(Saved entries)
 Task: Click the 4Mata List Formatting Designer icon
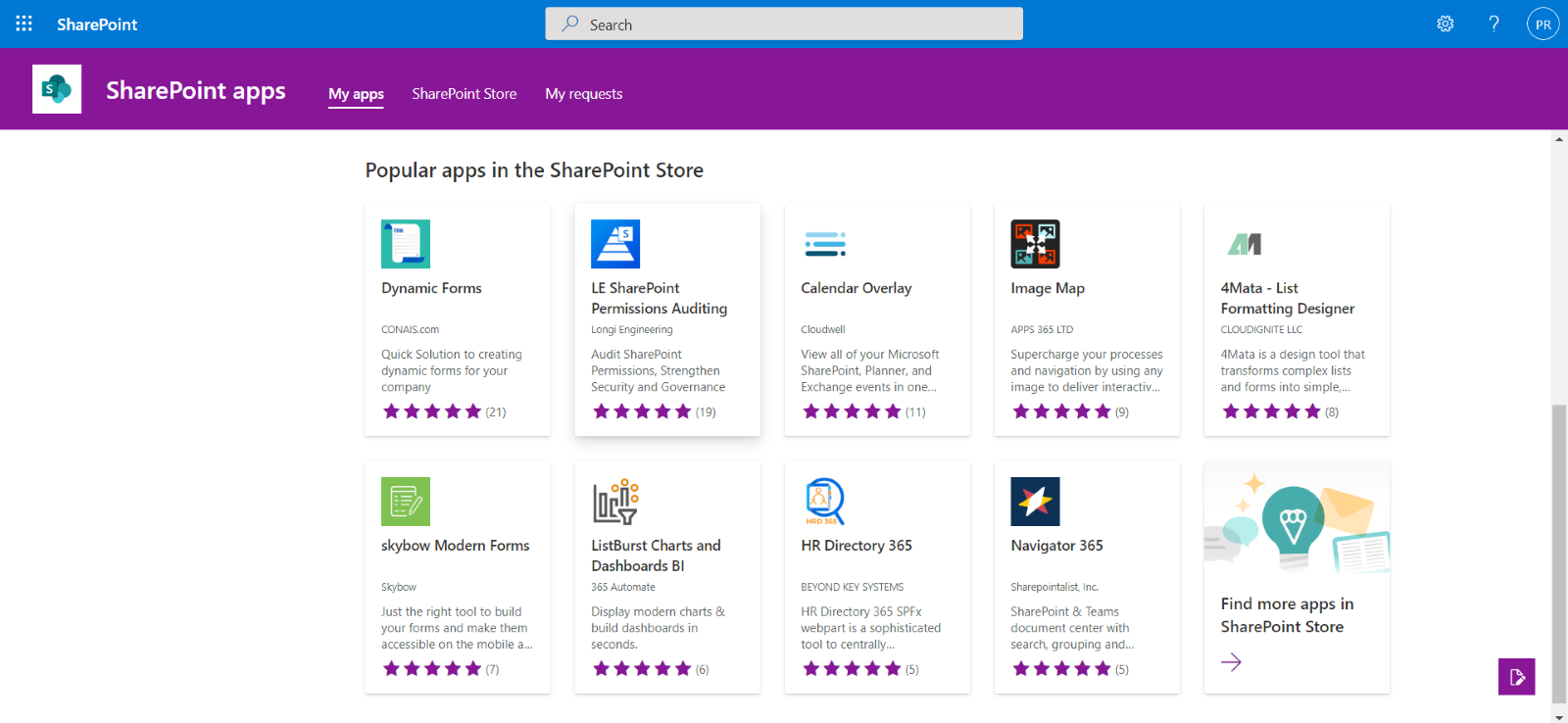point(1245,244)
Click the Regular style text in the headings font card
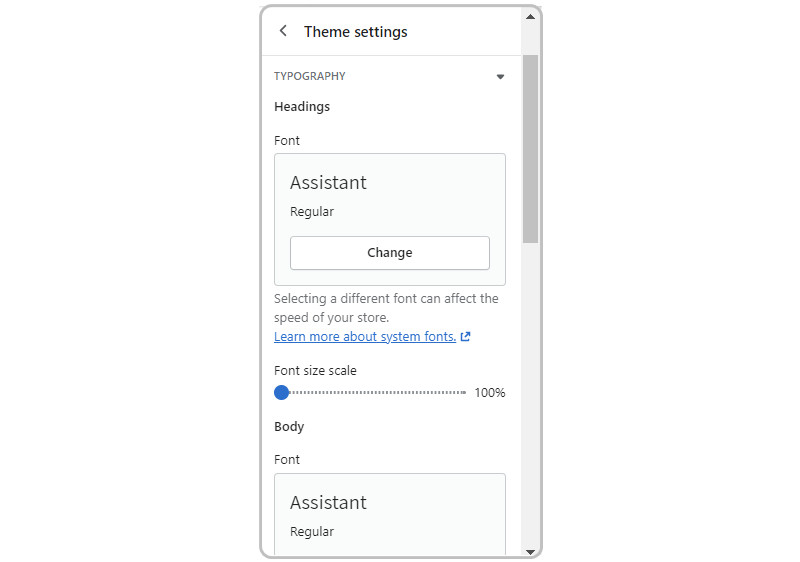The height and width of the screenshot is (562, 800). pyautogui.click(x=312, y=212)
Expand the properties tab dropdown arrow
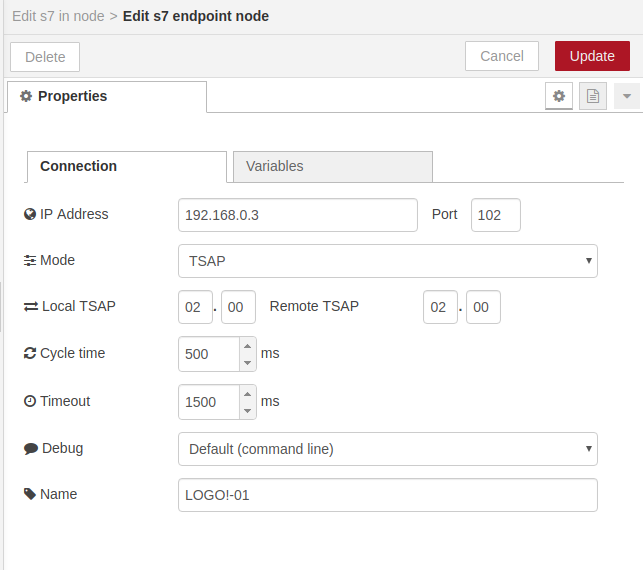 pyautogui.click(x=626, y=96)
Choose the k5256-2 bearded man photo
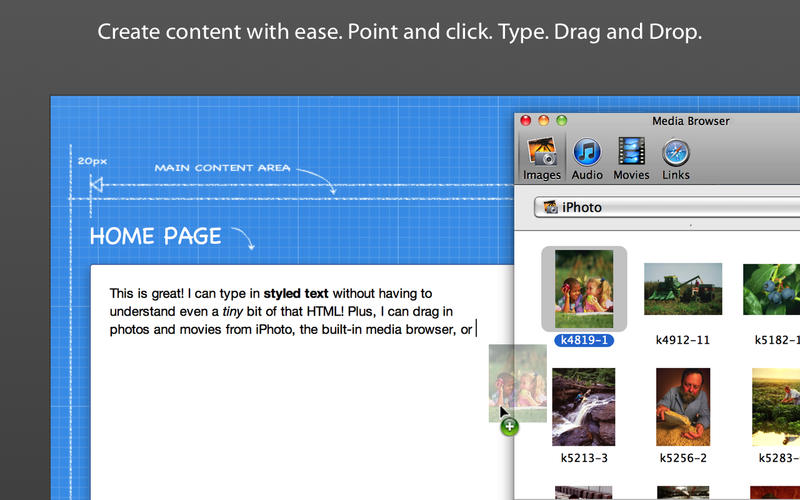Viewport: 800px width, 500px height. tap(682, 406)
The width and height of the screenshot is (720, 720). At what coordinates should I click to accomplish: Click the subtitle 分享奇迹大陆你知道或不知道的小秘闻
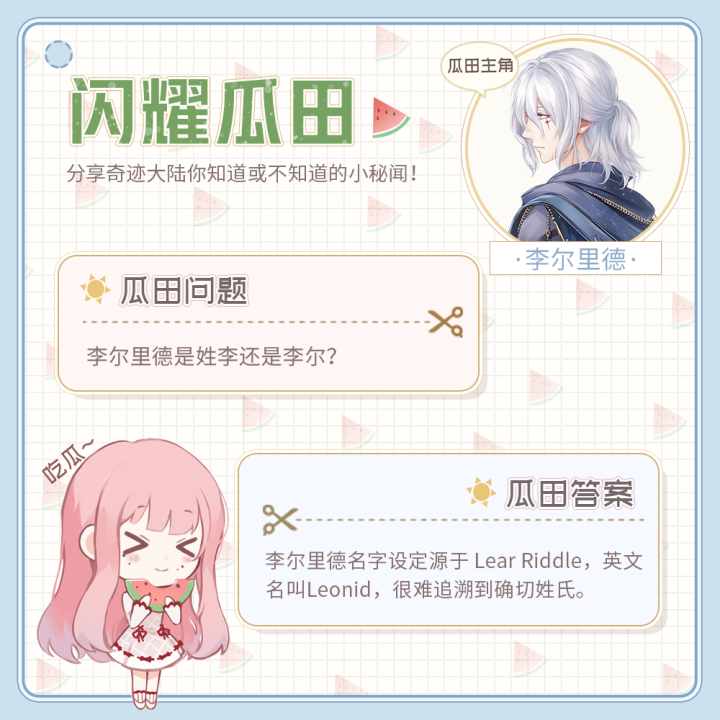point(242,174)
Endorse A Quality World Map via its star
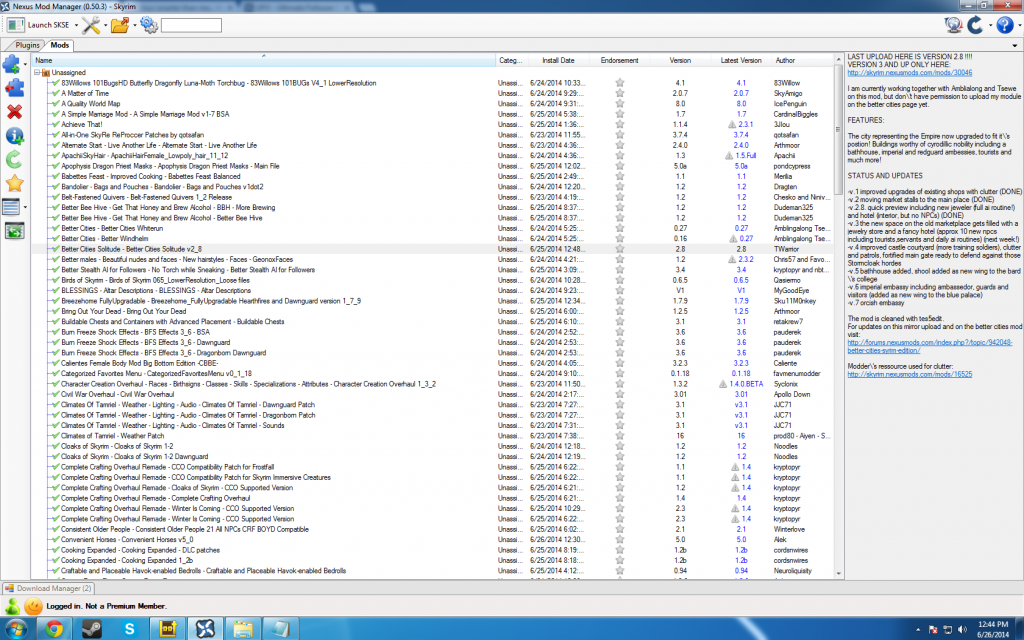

**Short exercise**
Rewrite the lines from the one containing "The width and" through the end of the listing, inclusive, with "subtitle" swapped for "caption" and nothing else changed. Omit the pictures.

**Expected answer**
The width and height of the screenshot is (720, 720). At what coordinates should I click to accomplish: Click the caption 分享奇迹大陆你知道或不知道的小秘闻
point(242,174)
Endorse A Quality World Map via its star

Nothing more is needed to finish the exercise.